Work task: Reproduce the records below exactly as shown.

Saved entries:
-------

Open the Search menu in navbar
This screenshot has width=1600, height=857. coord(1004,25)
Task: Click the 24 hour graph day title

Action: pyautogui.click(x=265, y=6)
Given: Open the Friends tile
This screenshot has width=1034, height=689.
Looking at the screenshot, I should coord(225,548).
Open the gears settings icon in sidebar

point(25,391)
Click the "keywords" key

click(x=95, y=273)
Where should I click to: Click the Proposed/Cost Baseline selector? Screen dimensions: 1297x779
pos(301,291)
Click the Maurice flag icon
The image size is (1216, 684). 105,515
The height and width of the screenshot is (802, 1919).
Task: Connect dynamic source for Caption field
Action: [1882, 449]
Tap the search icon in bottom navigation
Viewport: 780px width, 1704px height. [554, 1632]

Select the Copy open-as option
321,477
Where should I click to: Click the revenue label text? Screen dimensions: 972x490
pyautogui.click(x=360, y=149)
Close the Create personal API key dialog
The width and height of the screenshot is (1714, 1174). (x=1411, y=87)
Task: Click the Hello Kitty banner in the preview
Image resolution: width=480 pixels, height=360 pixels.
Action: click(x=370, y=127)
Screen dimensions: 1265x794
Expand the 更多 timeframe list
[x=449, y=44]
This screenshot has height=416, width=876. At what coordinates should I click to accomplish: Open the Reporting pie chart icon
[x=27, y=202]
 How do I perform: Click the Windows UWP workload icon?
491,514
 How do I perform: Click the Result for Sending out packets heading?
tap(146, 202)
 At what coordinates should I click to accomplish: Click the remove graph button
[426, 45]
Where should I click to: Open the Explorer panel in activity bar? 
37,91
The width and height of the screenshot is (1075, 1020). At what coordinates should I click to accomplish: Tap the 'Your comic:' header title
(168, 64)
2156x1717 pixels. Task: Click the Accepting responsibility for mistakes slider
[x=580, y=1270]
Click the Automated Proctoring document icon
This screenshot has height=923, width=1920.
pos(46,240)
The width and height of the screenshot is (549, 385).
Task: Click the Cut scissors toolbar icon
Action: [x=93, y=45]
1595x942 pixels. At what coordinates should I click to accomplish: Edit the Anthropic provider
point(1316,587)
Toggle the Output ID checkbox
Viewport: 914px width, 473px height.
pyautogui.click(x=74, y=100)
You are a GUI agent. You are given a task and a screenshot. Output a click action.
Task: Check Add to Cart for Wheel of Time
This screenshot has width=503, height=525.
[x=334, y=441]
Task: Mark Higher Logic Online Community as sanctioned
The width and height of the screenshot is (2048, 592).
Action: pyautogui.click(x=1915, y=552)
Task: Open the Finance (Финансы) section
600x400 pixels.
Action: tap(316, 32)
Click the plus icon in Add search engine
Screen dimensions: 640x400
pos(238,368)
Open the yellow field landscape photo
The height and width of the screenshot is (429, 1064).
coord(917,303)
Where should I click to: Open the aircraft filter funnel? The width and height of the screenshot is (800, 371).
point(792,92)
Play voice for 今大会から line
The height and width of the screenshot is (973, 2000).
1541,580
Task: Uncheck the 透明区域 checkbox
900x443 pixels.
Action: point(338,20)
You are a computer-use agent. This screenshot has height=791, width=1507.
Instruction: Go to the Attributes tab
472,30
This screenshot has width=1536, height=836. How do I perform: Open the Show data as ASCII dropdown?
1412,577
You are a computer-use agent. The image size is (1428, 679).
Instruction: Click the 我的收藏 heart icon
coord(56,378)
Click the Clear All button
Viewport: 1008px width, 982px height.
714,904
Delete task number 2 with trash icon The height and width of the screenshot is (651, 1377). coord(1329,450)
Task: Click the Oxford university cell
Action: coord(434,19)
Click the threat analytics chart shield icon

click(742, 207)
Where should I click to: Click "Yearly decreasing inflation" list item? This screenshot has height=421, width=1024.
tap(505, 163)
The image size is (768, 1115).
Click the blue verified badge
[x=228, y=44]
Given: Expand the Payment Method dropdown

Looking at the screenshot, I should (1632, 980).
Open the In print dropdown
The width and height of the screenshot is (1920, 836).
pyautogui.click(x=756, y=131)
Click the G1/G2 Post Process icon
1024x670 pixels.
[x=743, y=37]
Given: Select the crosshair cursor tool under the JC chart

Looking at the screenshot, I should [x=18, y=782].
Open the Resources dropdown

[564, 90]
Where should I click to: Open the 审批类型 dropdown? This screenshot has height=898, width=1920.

-------

Solution to the problem:
Open the Search menu in navbar
This screenshot has width=1600, height=857. coord(1004,25)
Task: Click the 24 hour graph day title

Action: pyautogui.click(x=265, y=6)
Given: Open the Friends tile
This screenshot has width=1034, height=689.
Looking at the screenshot, I should coord(225,548).
Open the gears settings icon in sidebar

point(25,391)
Click the "keywords" key

click(x=95, y=273)
Where should I click to: Click the Proposed/Cost Baseline selector? Screen dimensions: 1297x779
pos(301,291)
Click the Maurice flag icon
The image size is (1216, 684). 105,515
The height and width of the screenshot is (802, 1919).
Task: Connect dynamic source for Caption field
Action: [1882, 449]
Tap the search icon in bottom navigation
Viewport: 780px width, 1704px height. [554, 1632]

Select the Copy open-as option
321,477
Where should I click to: Click the revenue label text? Screen dimensions: 972x490
pyautogui.click(x=360, y=149)
Close the Create personal API key dialog
The width and height of the screenshot is (1714, 1174). (x=1411, y=87)
Task: Click the Hello Kitty banner in the preview
Image resolution: width=480 pixels, height=360 pixels.
Action: click(x=370, y=127)
Screen dimensions: 1265x794
Expand the 更多 timeframe list
[x=449, y=44]
This screenshot has height=416, width=876. At what coordinates should I click to accomplish: Open the Reporting pie chart icon
[x=27, y=202]
 How do I perform: Click the Windows UWP workload icon?
491,514
 How do I perform: Click the Result for Sending out packets heading?
tap(146, 202)
 At what coordinates should I click to accomplish: Click the remove graph button
[426, 45]
Where should I click to: Open the Explorer panel in activity bar? 
37,91
The width and height of the screenshot is (1075, 1020). At what coordinates should I click to accomplish: Tap the 'Your comic:' header title
(168, 64)
2156x1717 pixels. Task: Click the Accepting responsibility for mistakes slider
[x=580, y=1270]
Click the Automated Proctoring document icon
This screenshot has height=923, width=1920.
pos(46,240)
The width and height of the screenshot is (549, 385).
Task: Click the Cut scissors toolbar icon
Action: [x=93, y=45]
1595x942 pixels. At what coordinates should I click to accomplish: Edit the Anthropic provider
point(1316,587)
Toggle the Output ID checkbox
Viewport: 914px width, 473px height.
pyautogui.click(x=74, y=100)
You are a GUI agent. You are given a task and a screenshot. Output a click action.
Task: Check Add to Cart for Wheel of Time
This screenshot has width=503, height=525.
[x=334, y=441]
Task: Mark Higher Logic Online Community as sanctioned
The width and height of the screenshot is (2048, 592).
Action: pyautogui.click(x=1915, y=552)
Task: Open the Finance (Финансы) section
600x400 pixels.
Action: tap(316, 32)
Click the plus icon in Add search engine
Screen dimensions: 640x400
pos(238,368)
Open the yellow field landscape photo
The height and width of the screenshot is (429, 1064).
coord(917,303)
Where should I click to: Open the aircraft filter funnel? The width and height of the screenshot is (800, 371).
point(792,92)
Play voice for 今大会から line
The height and width of the screenshot is (973, 2000).
1541,580
Task: Uncheck the 透明区域 checkbox
900x443 pixels.
Action: point(338,20)
You are a computer-use agent. This screenshot has height=791, width=1507.
Instruction: Go to the Attributes tab
472,30
This screenshot has width=1536, height=836. How do I perform: Open the Show data as ASCII dropdown?
1412,577
You are a computer-use agent. The image size is (1428, 679).
Instruction: Click the 我的收藏 heart icon
coord(56,378)
Click the Clear All button
Viewport: 1008px width, 982px height.
714,904
Delete task number 2 with trash icon The height and width of the screenshot is (651, 1377). coord(1329,450)
Task: Click the Oxford university cell
Action: coord(434,19)
Click the threat analytics chart shield icon

click(742, 207)
Where should I click to: Click "Yearly decreasing inflation" list item? This screenshot has height=421, width=1024.
tap(505, 163)
The image size is (768, 1115).
Click the blue verified badge
[x=228, y=44]
Given: Expand the Payment Method dropdown

Looking at the screenshot, I should (1632, 980).
Open the In print dropdown
The width and height of the screenshot is (1920, 836).
pyautogui.click(x=756, y=131)
Click the G1/G2 Post Process icon
1024x670 pixels.
[x=743, y=37]
Given: Select the crosshair cursor tool under the JC chart

Looking at the screenshot, I should [x=18, y=782].
Open the Resources dropdown

[564, 90]
Where should I click to: Open the 审批类型 dropdown? This screenshot has height=898, width=1920.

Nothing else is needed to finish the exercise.